Dimensions of a Play
In February, I posted about about the dimensions of character in an oh-so-accessible post entitled A String Theory of Character. Simply put, that post explored the idea that richness of character is determined by the directions in which the meaning of a single action can resonate. When a one-dimensional character acts, the meaning of that action is simple. When a multi-dimensional character acts, the meaning echos in a number of often contradictory directions. The action is simple, the meaning is complex.
A hopefully simple example: a man blinds himself. Without the context of dimensions, it is simply a violent, incomprehensible act. But as the man is a king, the act takes on political dimensions. As he is a man of destiny, the act takes on metaphysical dimensions. As he is an infamous mother lover, the act takes on erotic and familial dimensions. And as is he is a genuinely good and supremely confident man, the act takes on moral dimensions, too.

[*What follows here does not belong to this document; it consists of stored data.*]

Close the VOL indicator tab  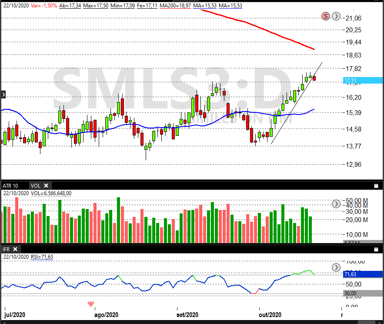pyautogui.click(x=46, y=186)
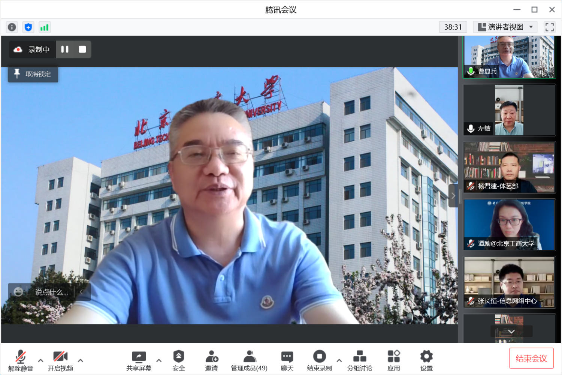The width and height of the screenshot is (562, 375).
Task: Pause the cloud recording
Action: pyautogui.click(x=65, y=49)
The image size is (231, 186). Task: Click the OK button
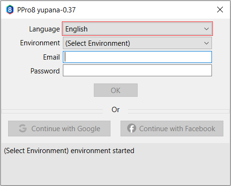tap(116, 90)
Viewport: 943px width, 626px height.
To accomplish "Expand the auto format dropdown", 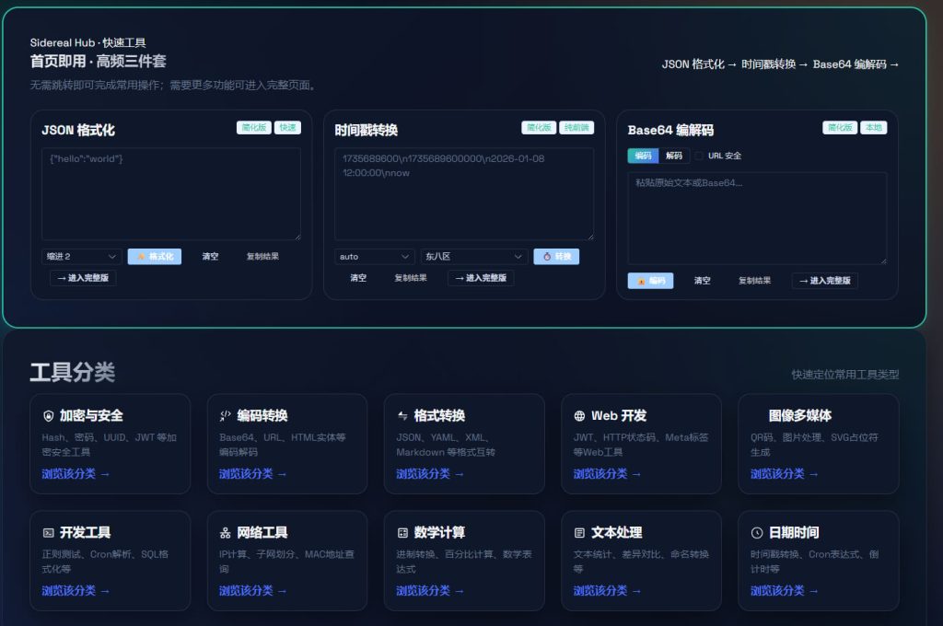I will (x=375, y=257).
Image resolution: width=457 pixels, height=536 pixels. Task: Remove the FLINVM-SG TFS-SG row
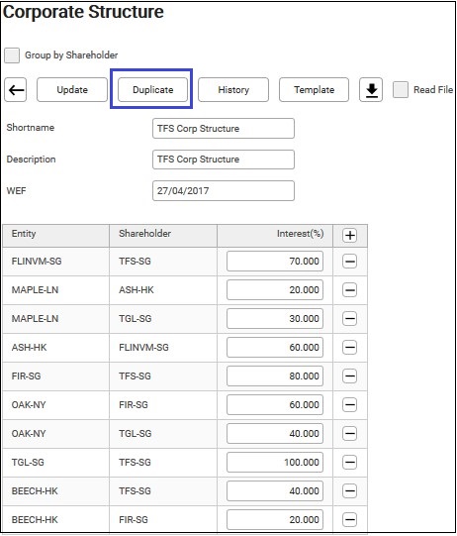[350, 262]
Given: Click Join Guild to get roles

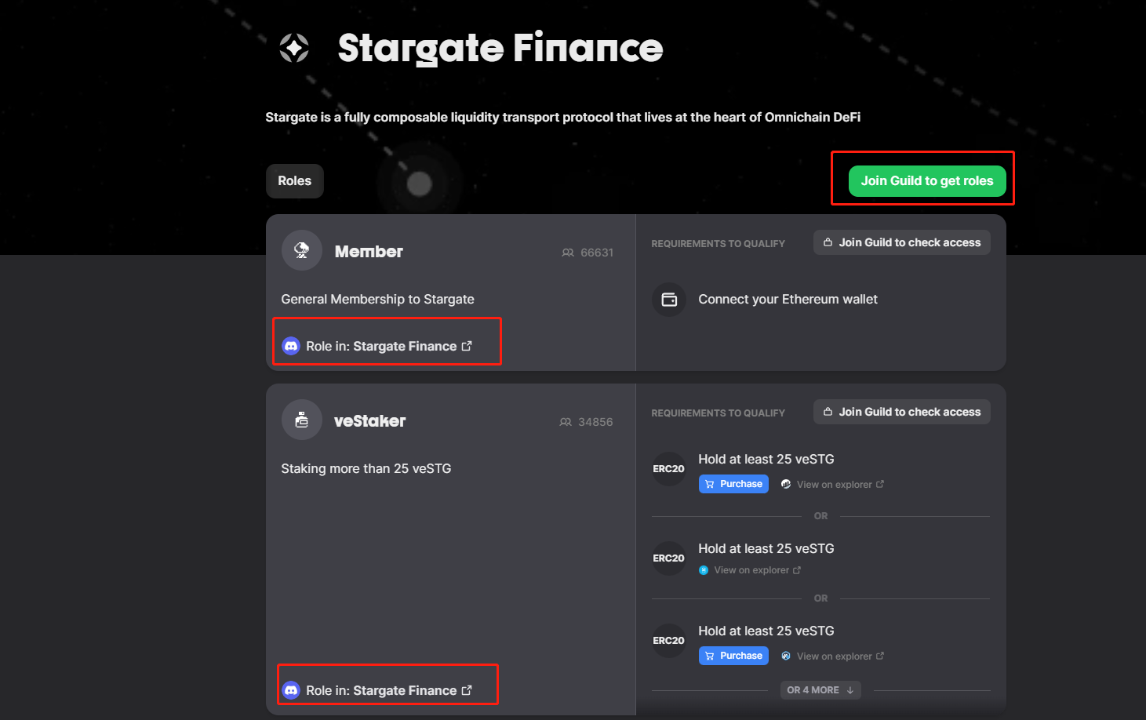Looking at the screenshot, I should (x=927, y=181).
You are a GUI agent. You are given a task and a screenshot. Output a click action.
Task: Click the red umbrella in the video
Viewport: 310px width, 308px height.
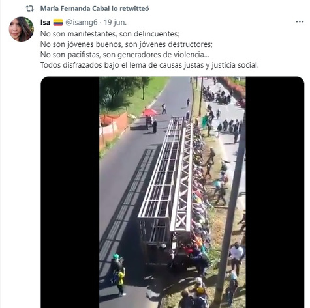(x=150, y=112)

A single act that echoes in many different, often contradictory, dimensions. And what goes for richness of character goes for the world of the play, too. One of the first questions I think about when approaching a play is how many dimensions are present? In how many directions can a single act echo?
A Midsummer Night’s Dream is a supreme example: there is the meta-world of the theatre itself, the fairy world, the political/legal world of Theseus and Athens, the world of the lovers, the mechanicals, the play within the play that combines them all; each of those with its own set of moral, physical, and emotional rules, each with their own language. I also believe there is a seventh dimension, one of transcendence, touched through Bottom and Titania’s union; working on the play I sometimes felt the dim shape of an eighth dimension hidden in the relationship between Puck, Oberon, and the world of shadows.
And when the play is done right, and all seven + dimensions are open, an action in the play can echo in seven different directions, so the reconciliation of Oberon and Titania is a reconciliation of magic, law, love, of the play itself, of theatre; and an end to the possible union of human and divine that their discord created. You could argue the dimension of gender adds an entire, more painful dimension to this reconciliation, as Oberon has won her love back in a misogynistic way. Additionally, the dimension of loss, introduced to the play through Titania’s love for her dead Votress, adds an ambiguous note to the reconciliation, as who can say if it is good or bad that she has moved on from the memory of this woman she loved so much?
It may seem strange to consider a dimension of loss on the same footing as a dimension of law, but we are interested here in the directions in which meaning can move.
A Midsummer Night’s Dream may be the supreme example, but Flux is drawn to plays that are multi-dimensional in this way. Jacob’s House, our upcoming production, has at least five dimensions: family, as the siblings gather to interpret their father’s will; memory, as they argue over the slippery legacy of their parent’s actions; manifest destiny, as the lives of their parents seem to have stretched over the course of America’s bloody history; hunger and fullness, and how ideas of morality wrestle with primal hungers; and divine blessing, as the characters deal with the gift and curse of being touched by the divine.
A single action in Jacob’s House, if we do our job right, will echo in at least these five directions, and so a series of very simple things will happen, but what they mean will move to an increasingly rich ambiguity that is Flux’s home turf.
It has always seemed to me that plays the obscure the story, and make the journey unnecessarily difficult to follow, are playing a shell-game where confusion masquerades as complexity, and vagueness is made up to look like ambiguity.
I’ve always been drawn instead to stories that take me down a road I know well, to a room I’m familiar with, to a door I’ve seen before, but when I open the door, I realize I don’t know the road or room or door at all, and I’m falling in darkness, and just when the light above has almost dwindled entirely, the play hands me a pile of feathers and says, ‘quick, make these wings’.
What plays do you think have that richness of dimension?